> _Extrait source_:
++++++
L'ordre professionnel des avocats exhorte Québec à faire marche arrière. Il juge que le projet de loi 59 est contestable sur le plan constitutionnel, puisqu'il contreviendrait à l'article 2 de la Charte canadienne des droits protégeant la liberté d'expression, de conscience et de religion.

Les monsieur Tout-le-Monde, les lambdas de ce pays, le citoyen du quotidien, exaspérés par tant de vacarmes sectaires, excédés par tant de vociférations communautaires, submergés par l'agitation des minorités bruyantes, les engagés, enragés et enrageants, les prosélytes qui occupent l'espace médiatique avec leurs préoccupations célestes, leurs revendications vestimentaires grotesques et leurs idéologies d'un autre temps, se rebiffent.

Tel est le cas de Jacques, un jeune trentenaire, que j'ai croisé dernièrement dans mon petit café du Sud-Ouest. Je vous livre l'essentiel du contenu de notre entretien.

Mon nom ne laisse aucun doute sur mes origines.

-- Vous êtes musulman? Plutôt affirmatif qu'interrogatif, déduit-il.

-- Oui et non, j'appartiens à cette culture, mais je ne suis pas croyant. Je suis Québécois d'adoption et Canadien de citoyenneté.

-- Vous n'êtes pas croyant, mais vous êtes musulman.

-- Je suis plutôt athée, insistai-je.

-- Oui, athée, mais musulman.

J'ai baissé la garde.

-- Savez-vous ce qui m'agace dans toute cette histoire, se plaignait-il?

Sans attendre ma réponse, il dit: «c'est l'idée qu'on propage sur les Québécois, qu'ils sont racistes.»
++++++
> _Consigne a_: Veuillez relever chaque ligne de la liste où figure le mot « Task ».
L'extrait et la liste n'ont aucun rapport entre eux.

> _Données sources_:
++++++
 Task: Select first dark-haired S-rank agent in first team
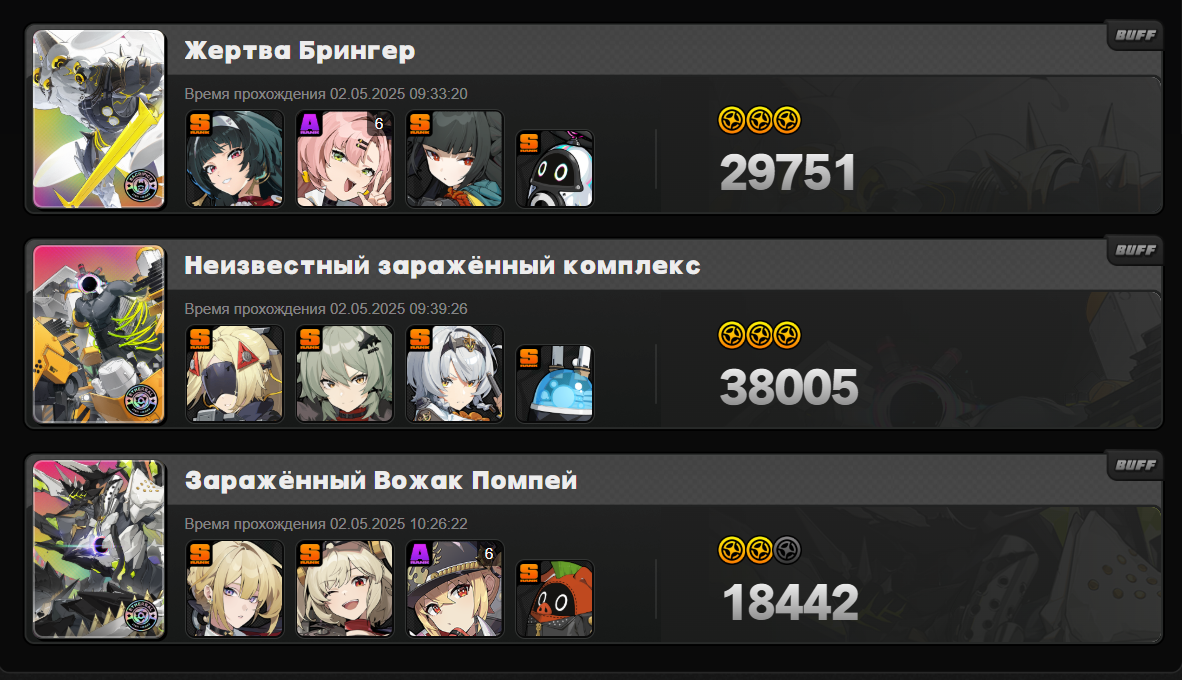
++++++
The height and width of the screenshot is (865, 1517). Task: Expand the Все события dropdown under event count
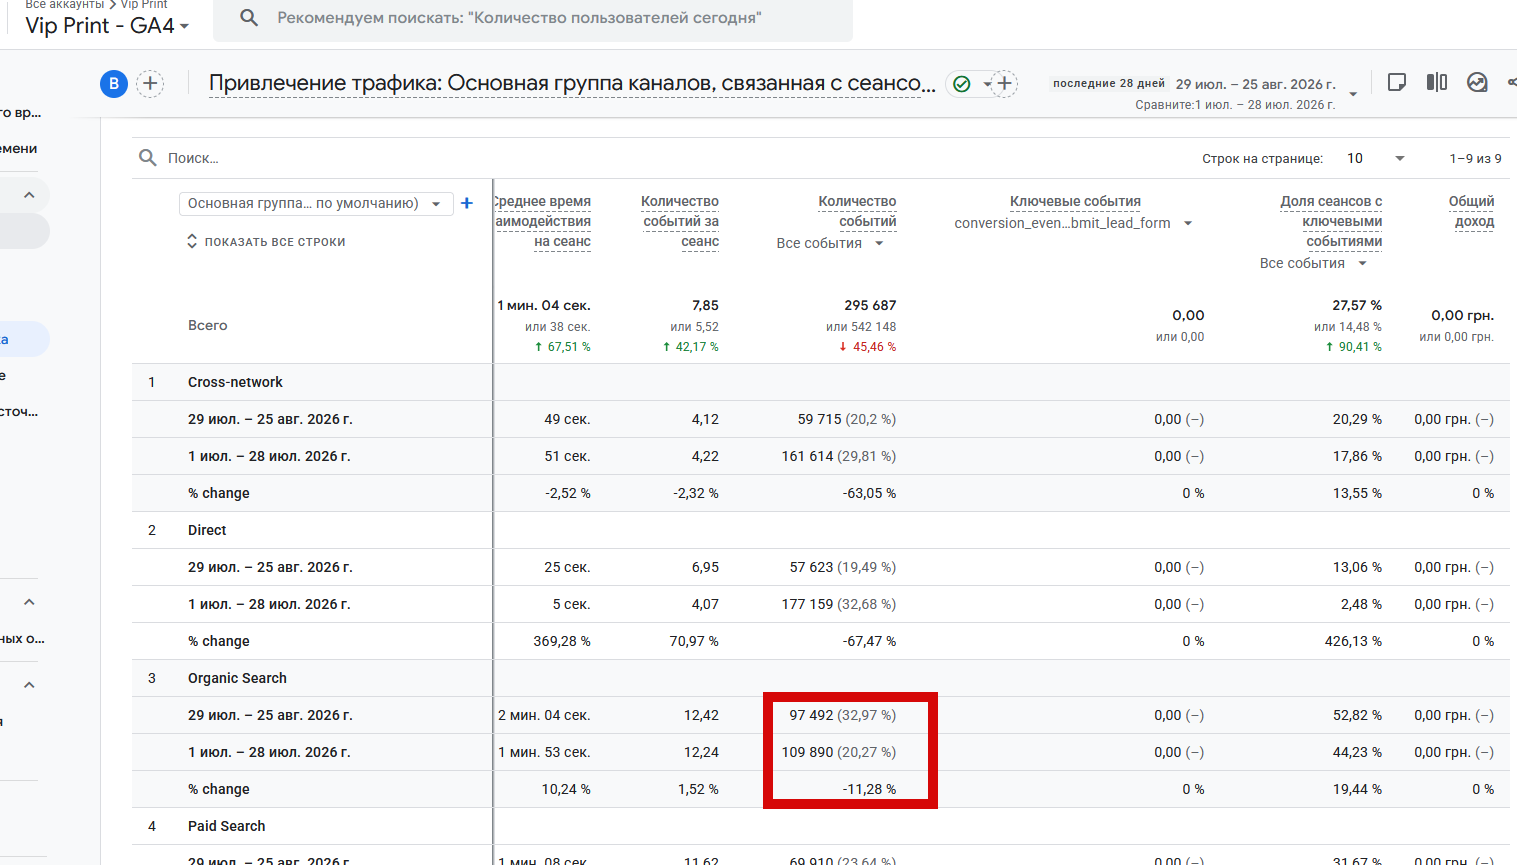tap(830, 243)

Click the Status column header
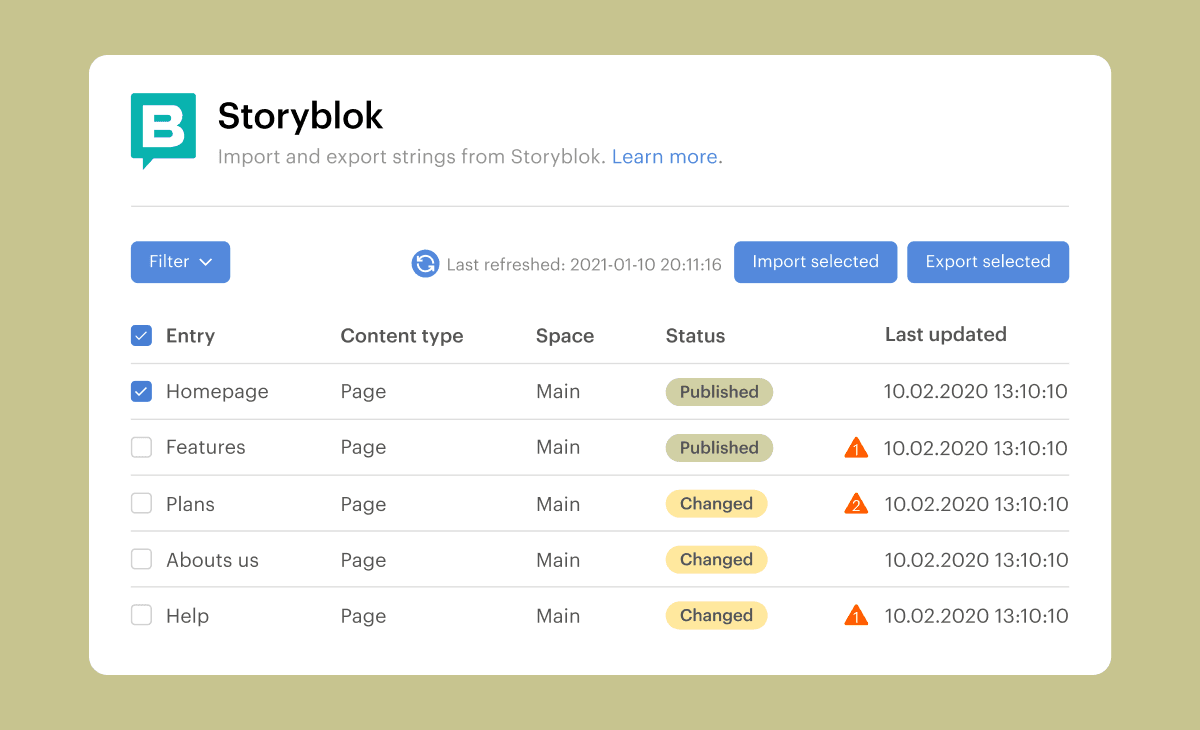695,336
++++++
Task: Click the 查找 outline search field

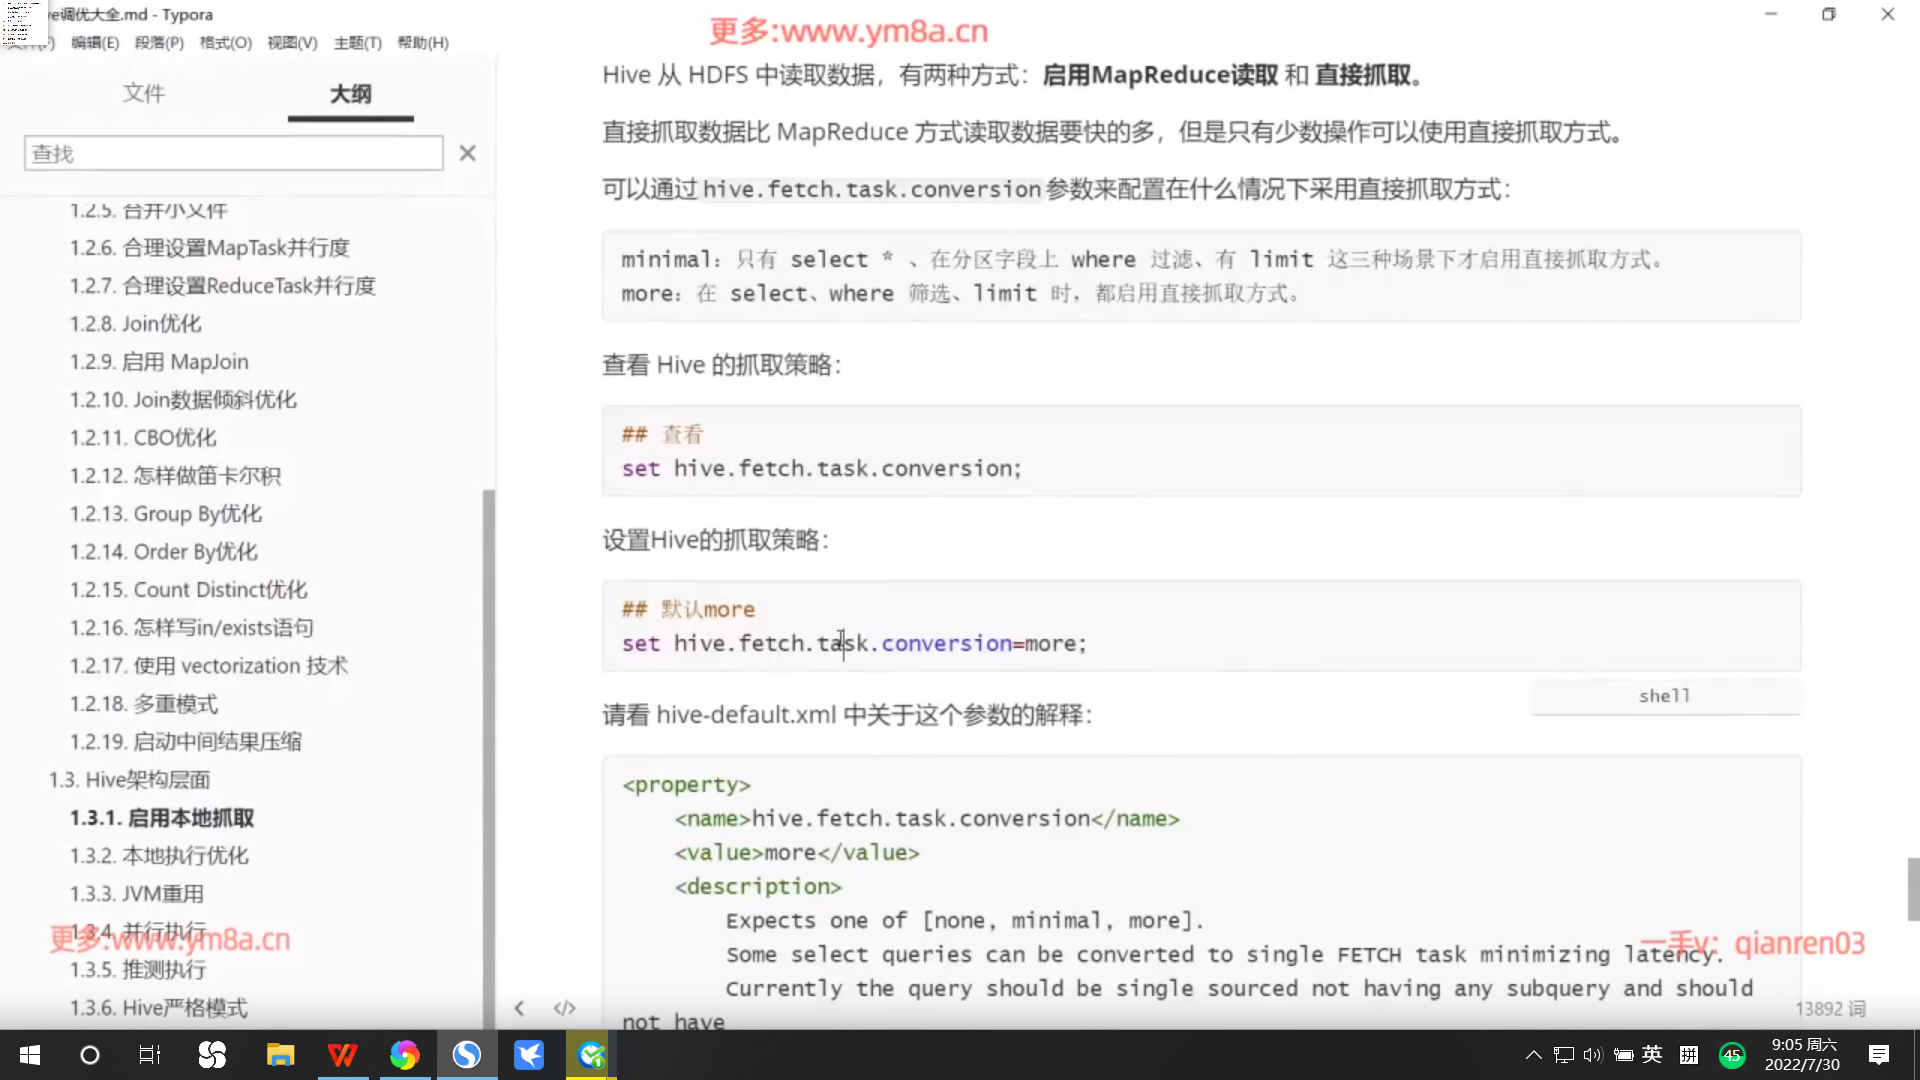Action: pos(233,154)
++++++
> _Consigne b_: Traduisez en anglais cette phrase de l'extrait : « Tel est le cas de Jacques, un jeune trentenaire, que j'ai croisé dernièrement dans mon petit café du Sud-Ouest. »

> _Réponse a_:
 Task: Select first dark-haired S-rank agent in first team
The height and width of the screenshot is (865, 1517). Task: Expand the Все события dropdown under event count
Task: Click the 查找 outline search field

> _Réponse b_: Such is the case of Jacques, a young man in his thirties, whom I recently ran into at my little café in the Sud-Ouest.